**EXERCISE INPUTS:**
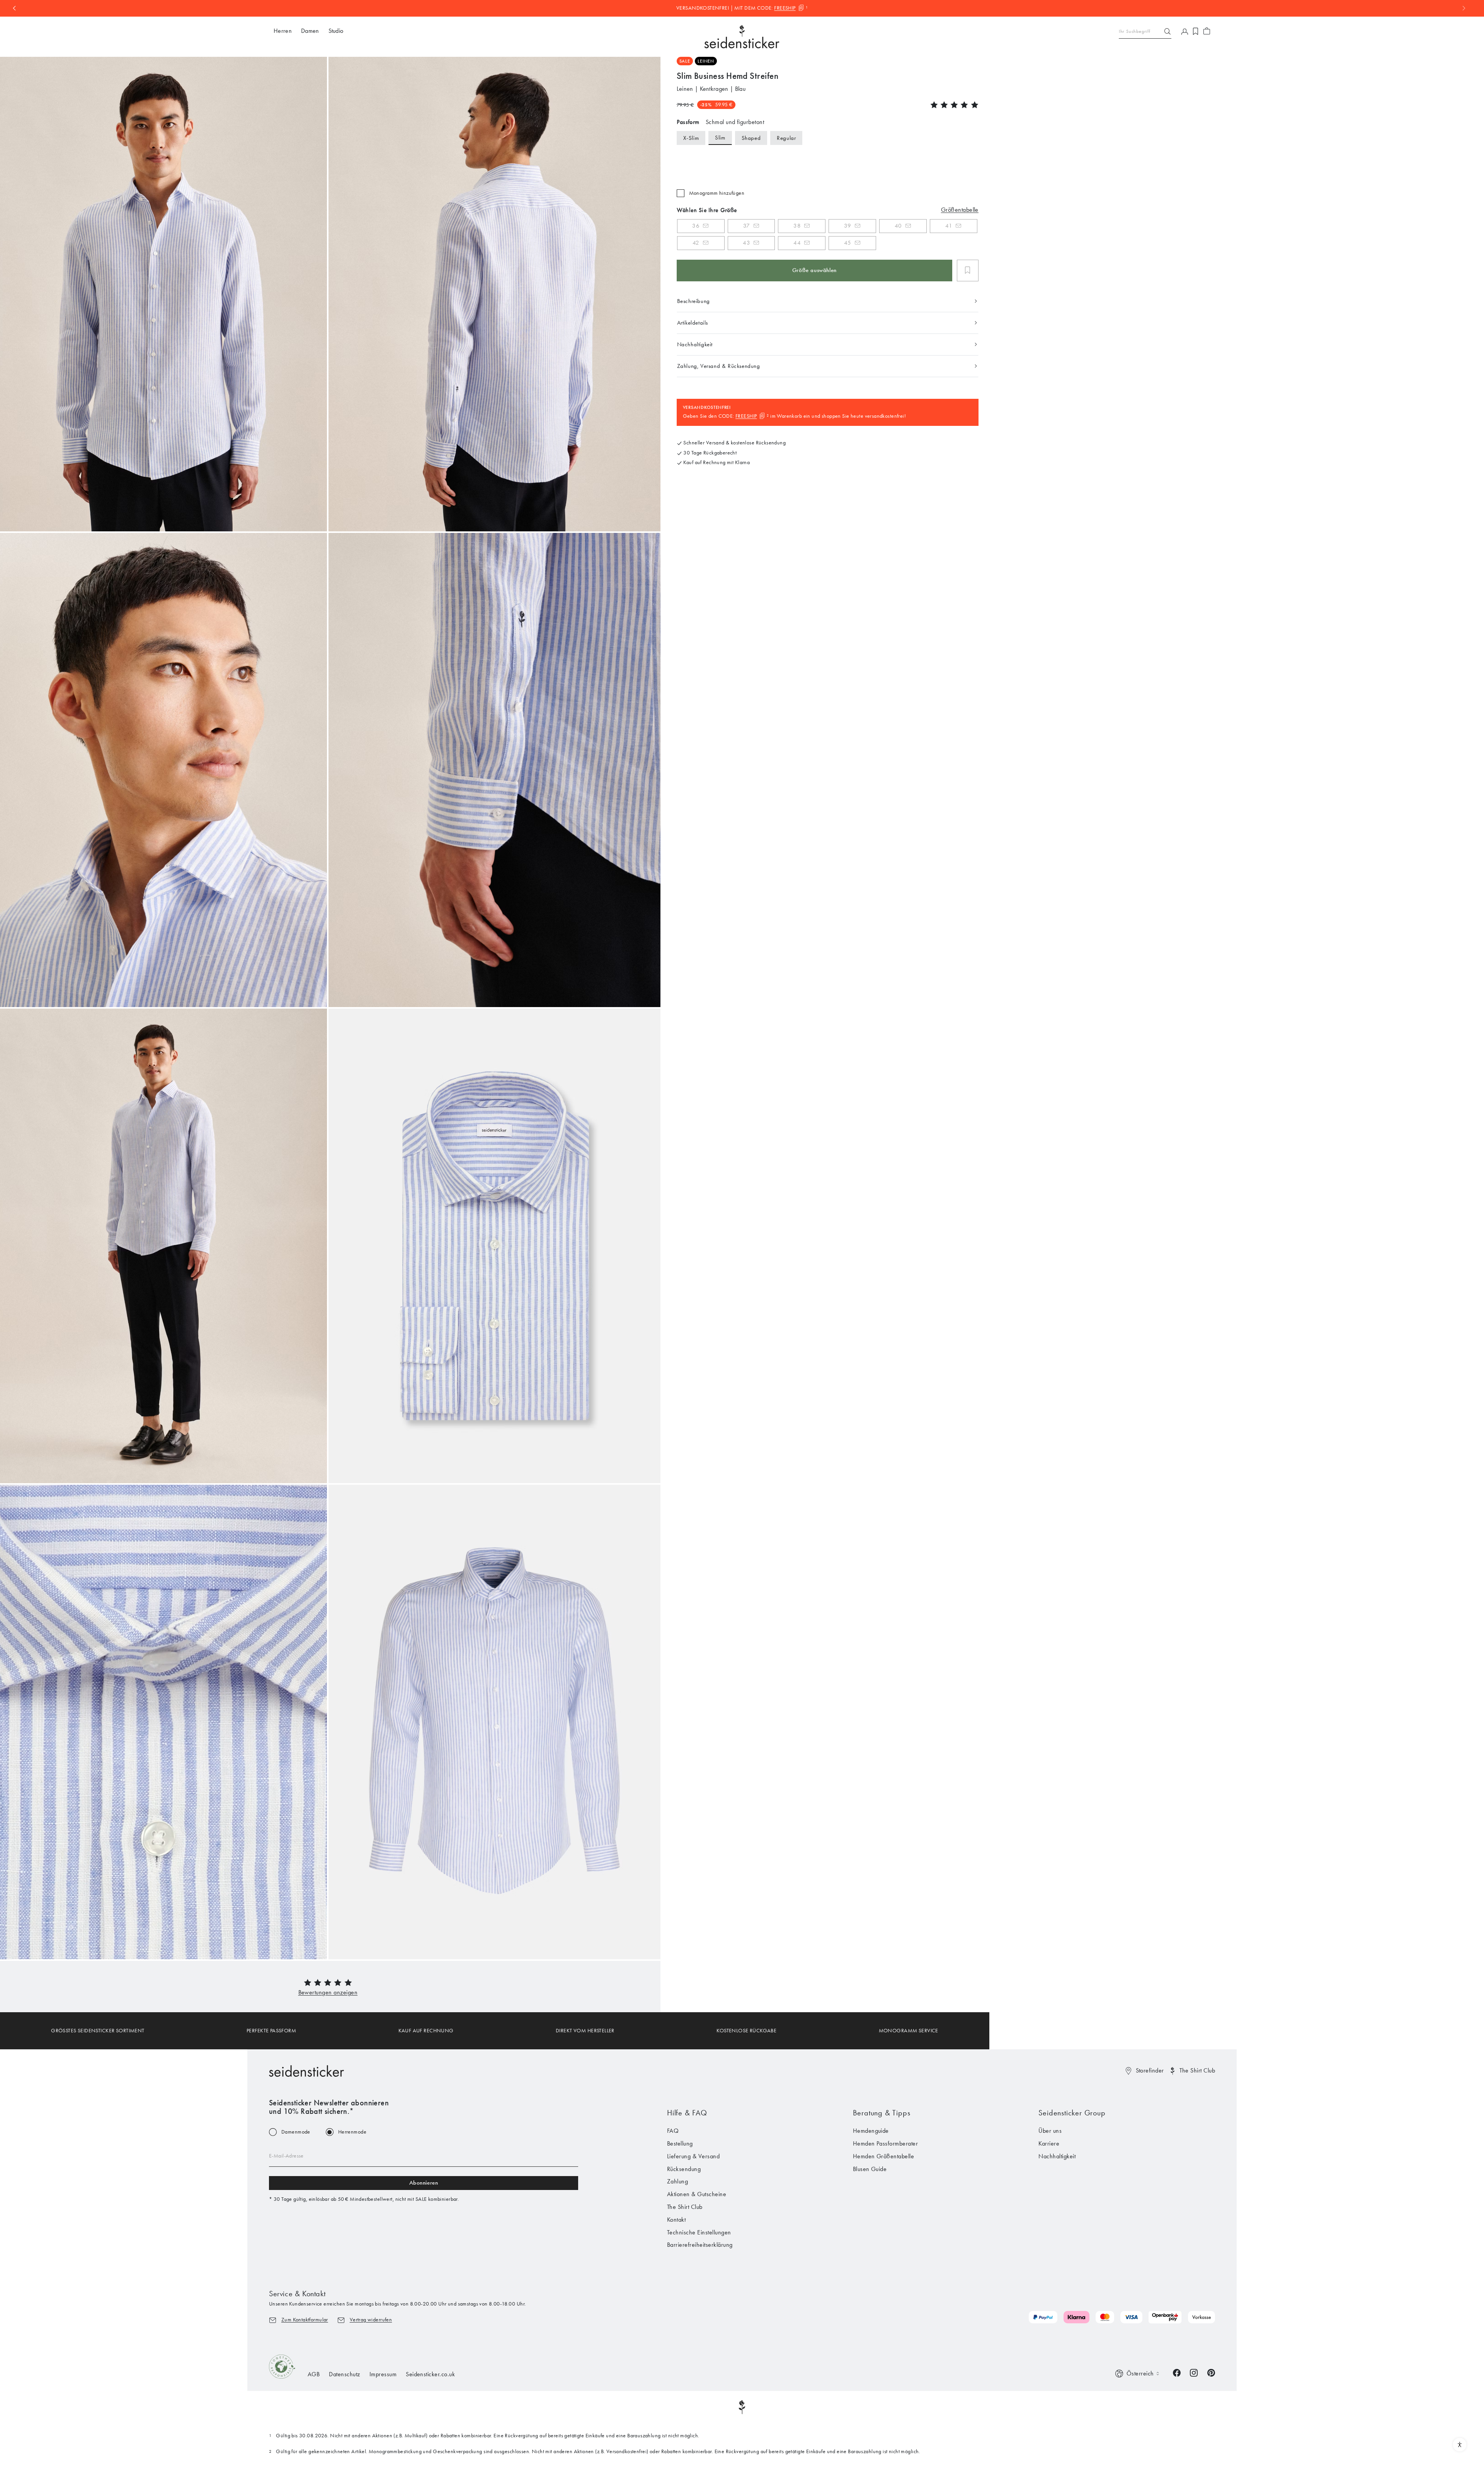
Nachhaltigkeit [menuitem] (1057, 2156)
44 (797, 242)
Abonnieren (423, 2182)
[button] (328, 1992)
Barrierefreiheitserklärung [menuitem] (699, 2244)
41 (948, 225)
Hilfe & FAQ (687, 2112)
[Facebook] (1177, 2372)
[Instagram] (1194, 2372)
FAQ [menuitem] (673, 2130)
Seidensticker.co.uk (430, 2374)
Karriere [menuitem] (1048, 2143)
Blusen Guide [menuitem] (870, 2169)
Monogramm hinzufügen (716, 193)
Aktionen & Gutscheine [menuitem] (696, 2194)
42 (696, 242)
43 (746, 242)
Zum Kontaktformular (304, 2319)
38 (797, 225)
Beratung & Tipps (881, 2112)
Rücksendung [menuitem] (684, 2169)
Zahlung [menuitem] (677, 2181)
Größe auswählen (814, 270)
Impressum (383, 2374)
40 (898, 225)
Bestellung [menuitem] (680, 2143)
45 (847, 242)
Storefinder (1150, 2070)
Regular (786, 137)
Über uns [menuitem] (1050, 2130)
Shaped (751, 137)
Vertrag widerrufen (371, 2319)
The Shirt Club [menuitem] (685, 2206)
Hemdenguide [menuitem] (871, 2130)
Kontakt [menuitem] (676, 2219)
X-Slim (691, 137)
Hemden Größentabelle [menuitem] (883, 2156)
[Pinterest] (1211, 2372)
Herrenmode (352, 2132)
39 (847, 225)
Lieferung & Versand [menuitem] (693, 2156)
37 (746, 225)
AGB (314, 2374)
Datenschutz (344, 2374)
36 (695, 225)
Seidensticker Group (1071, 2112)
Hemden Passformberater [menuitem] (885, 2143)
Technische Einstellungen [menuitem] (699, 2232)
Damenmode (295, 2132)
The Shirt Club (1197, 2070)
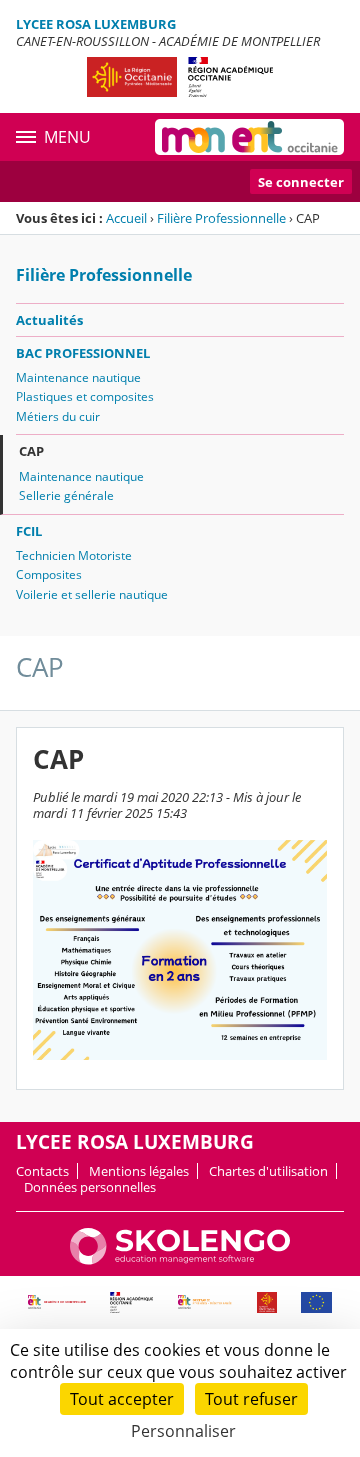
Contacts (42, 1171)
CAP (31, 451)
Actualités (49, 320)
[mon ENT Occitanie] (249, 137)
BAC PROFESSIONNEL (83, 353)
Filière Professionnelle (221, 218)
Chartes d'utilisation (268, 1171)
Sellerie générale (66, 495)
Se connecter (301, 182)
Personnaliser (183, 1431)
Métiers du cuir (58, 416)
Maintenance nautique (78, 377)
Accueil (126, 218)
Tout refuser (251, 1399)
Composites (49, 574)
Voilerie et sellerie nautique (92, 594)
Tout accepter (122, 1399)
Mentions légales (139, 1171)
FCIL (29, 531)
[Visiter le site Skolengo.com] (180, 1260)
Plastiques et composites (85, 396)
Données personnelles (90, 1187)
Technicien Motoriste (74, 555)
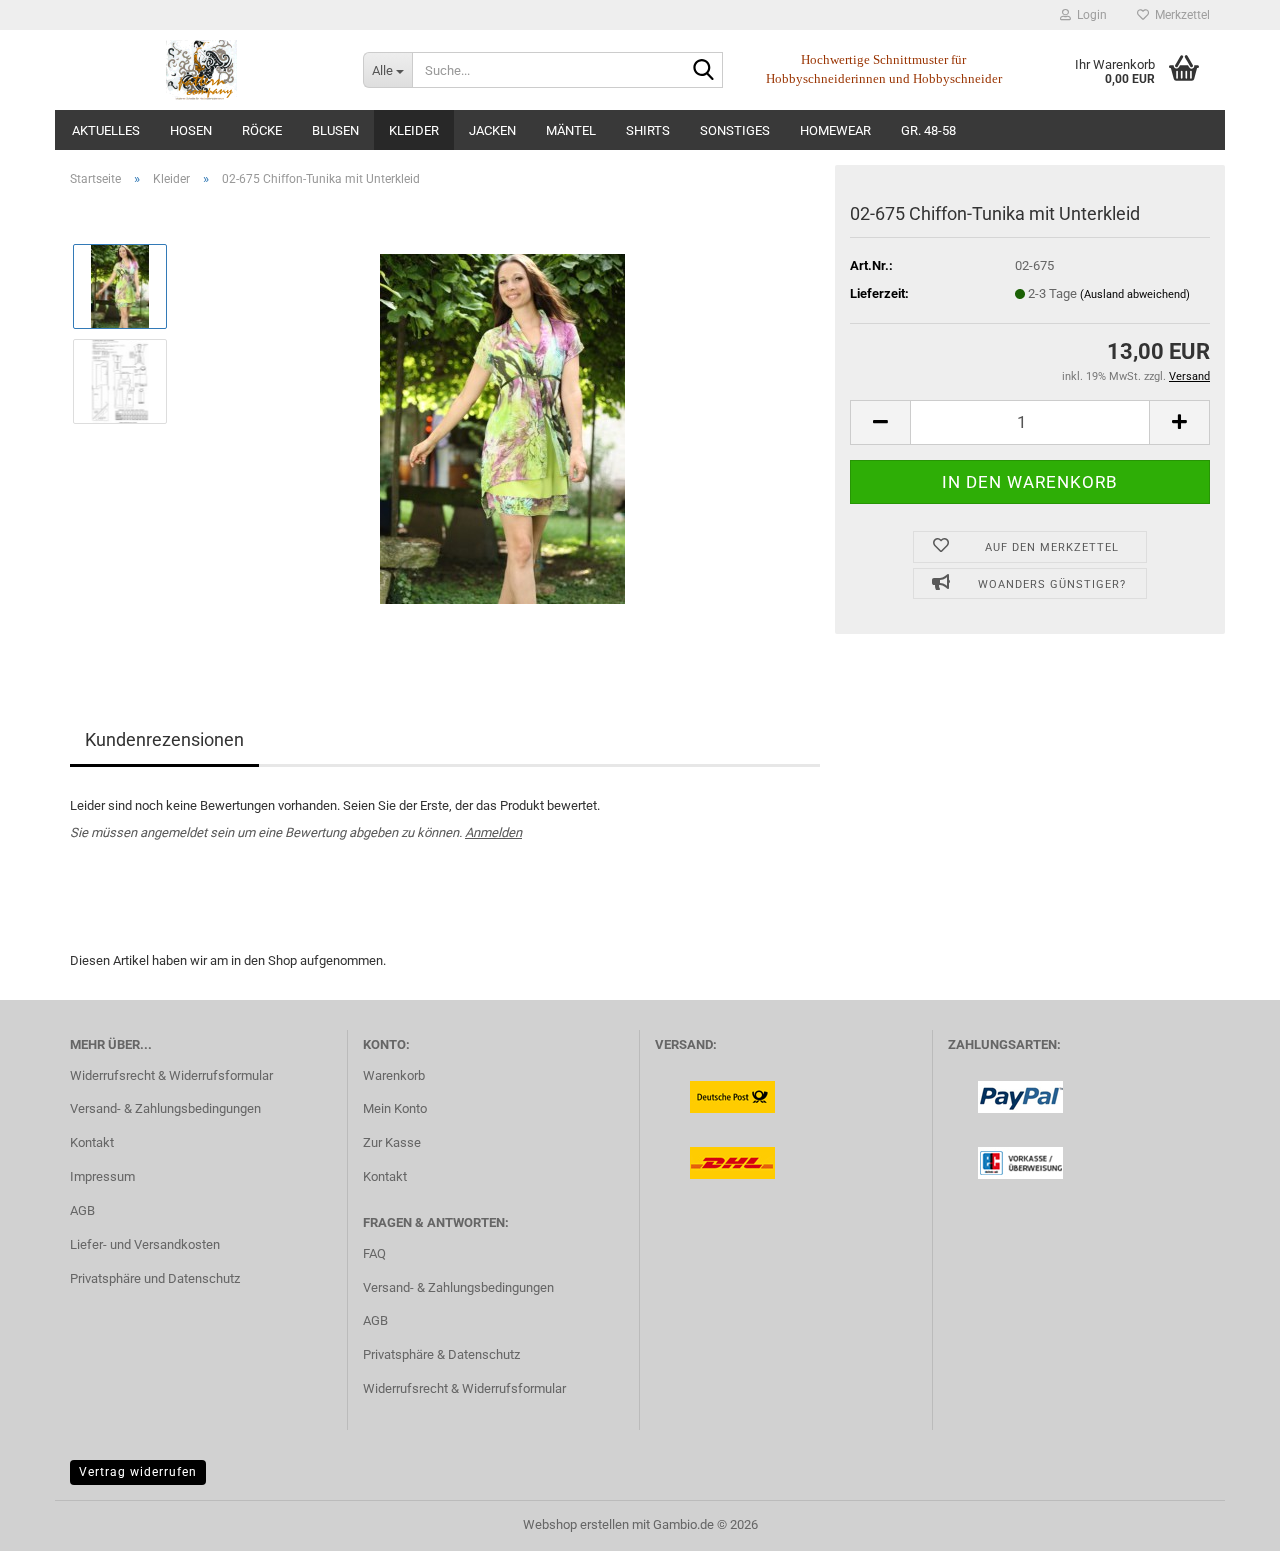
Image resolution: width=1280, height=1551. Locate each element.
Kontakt (92, 1142)
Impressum (102, 1176)
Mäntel (571, 130)
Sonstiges (735, 130)
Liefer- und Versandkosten (145, 1244)
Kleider (414, 130)
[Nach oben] (1225, 1521)
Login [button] (1089, 15)
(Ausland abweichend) (1135, 294)
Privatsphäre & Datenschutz (441, 1354)
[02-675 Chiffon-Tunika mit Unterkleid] (502, 427)
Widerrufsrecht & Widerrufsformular (171, 1075)
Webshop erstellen (576, 1524)
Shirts (648, 130)
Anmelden (493, 832)
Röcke (262, 130)
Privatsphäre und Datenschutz (155, 1278)
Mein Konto (395, 1108)
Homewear (835, 130)
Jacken (492, 130)
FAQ (374, 1253)
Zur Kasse (392, 1142)
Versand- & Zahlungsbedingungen (165, 1108)
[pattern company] (201, 70)
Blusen (335, 130)
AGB (82, 1210)
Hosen (191, 130)
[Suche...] (704, 71)
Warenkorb (394, 1075)
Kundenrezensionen (164, 739)
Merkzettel (1179, 15)
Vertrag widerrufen (138, 1472)
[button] (880, 422)
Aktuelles (106, 130)
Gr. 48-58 (928, 130)
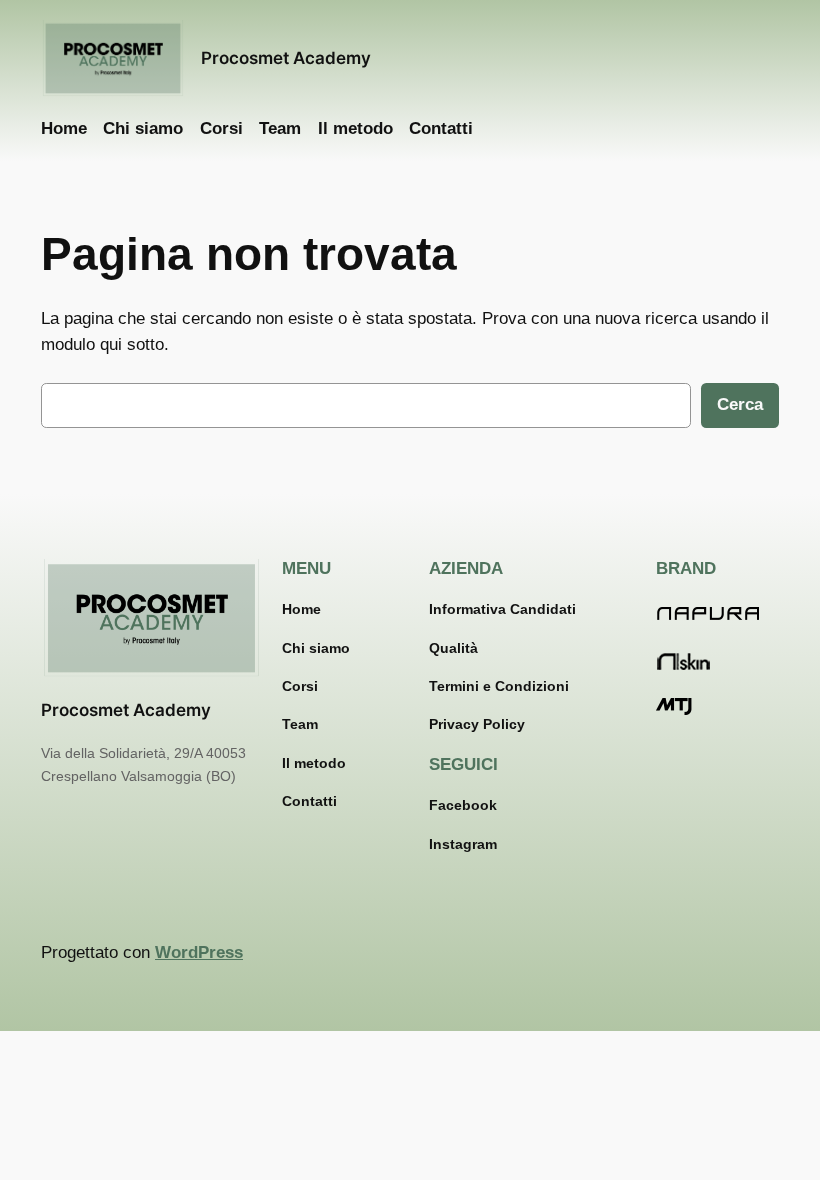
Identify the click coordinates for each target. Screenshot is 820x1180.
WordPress (199, 952)
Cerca (740, 404)
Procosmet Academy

**WHAT TO DO:**
Your task is to restate every record word for word. Omit all pictures.

**WRITTEN SOLUTION:**
Nachhaltigkeit [menuitem] (1057, 2156)
44 (797, 242)
Abonnieren (423, 2182)
[button] (328, 1992)
Barrierefreiheitserklärung [menuitem] (699, 2244)
41 (948, 225)
Hilfe & FAQ (687, 2112)
[Facebook] (1177, 2372)
[Instagram] (1194, 2372)
FAQ [menuitem] (673, 2130)
Seidensticker.co.uk (430, 2374)
Karriere [menuitem] (1048, 2143)
Blusen Guide [menuitem] (870, 2169)
Monogramm hinzufügen (716, 193)
Aktionen & Gutscheine [menuitem] (696, 2194)
42 (696, 242)
43 (746, 242)
Zum Kontaktformular (304, 2319)
38 (797, 225)
Beratung & Tipps (881, 2112)
Rücksendung [menuitem] (684, 2169)
Zahlung [menuitem] (677, 2181)
Größe auswählen (814, 270)
Impressum (383, 2374)
40 (898, 225)
Bestellung [menuitem] (680, 2143)
45 (847, 242)
Storefinder (1150, 2070)
Regular (786, 137)
Über uns [menuitem] (1050, 2130)
Shaped (751, 137)
Vertrag widerrufen (371, 2319)
The Shirt Club [menuitem] (685, 2206)
Hemdenguide [menuitem] (871, 2130)
Kontakt [menuitem] (676, 2219)
X-Slim (691, 137)
Hemden Größentabelle [menuitem] (883, 2156)
[Pinterest] (1211, 2372)
Herrenmode (352, 2132)
39 (847, 225)
Lieferung & Versand [menuitem] (693, 2156)
37 (746, 225)
AGB (314, 2374)
Datenschutz (344, 2374)
36 (695, 225)
Seidensticker Group (1071, 2112)
Hemden Passformberater [menuitem] (885, 2143)
Technische Einstellungen [menuitem] (699, 2232)
Damenmode (295, 2132)
The Shirt Club (1197, 2070)
Contacts (42, 1171)
CAP (31, 451)
Actualités (49, 320)
[mon ENT Occitanie] (249, 137)
BAC PROFESSIONNEL (83, 353)
Filière Professionnelle (221, 218)
Chartes d'utilisation (268, 1171)
Sellerie générale (66, 495)
Se connecter (301, 182)
Personnaliser (183, 1431)
Métiers du cuir (58, 416)
Maintenance nautique (78, 377)
Accueil (126, 218)
Tout refuser (251, 1399)
Composites (49, 574)
Voilerie et sellerie nautique (92, 594)
Tout accepter (122, 1399)
Mentions légales (139, 1171)
FCIL (29, 531)
[Visiter le site Skolengo.com] (180, 1260)
Plastiques et composites (85, 396)
Données personnelles (90, 1187)
Technicien Motoriste (74, 555)
Image resolution: width=1280, height=1551. Locate each element.
Kontakt (92, 1142)
Impressum (102, 1176)
Mäntel (571, 130)
Sonstiges (735, 130)
Liefer- und Versandkosten (145, 1244)
Kleider (414, 130)
[Nach oben] (1225, 1521)
Login [button] (1089, 15)
(Ausland abweichend) (1135, 294)
Privatsphäre & Datenschutz (441, 1354)
[02-675 Chiffon-Tunika mit Unterkleid] (502, 427)
Widerrufsrecht & Widerrufsformular (171, 1075)
Webshop erstellen (576, 1524)
Shirts (648, 130)
Anmelden (493, 832)
Röcke (262, 130)
Privatsphäre und Datenschutz (155, 1278)
Mein Konto (395, 1108)
Homewear (835, 130)
Jacken (492, 130)
FAQ (374, 1253)
Zur Kasse (392, 1142)
Versand- & Zahlungsbedingungen (165, 1108)
[pattern company] (201, 70)
Blusen (335, 130)
AGB (82, 1210)
Hosen (191, 130)
[Suche...] (704, 71)
Warenkorb (394, 1075)
Kundenrezensionen (164, 739)
Merkzettel (1179, 15)
Vertrag widerrufen (138, 1472)
[button] (880, 422)
Aktuelles (106, 130)
Gr. 48-58 (928, 130)
Identify the click coordinates for each target. Screenshot is 820x1180.
WordPress (199, 952)
Cerca (740, 404)
Procosmet Academy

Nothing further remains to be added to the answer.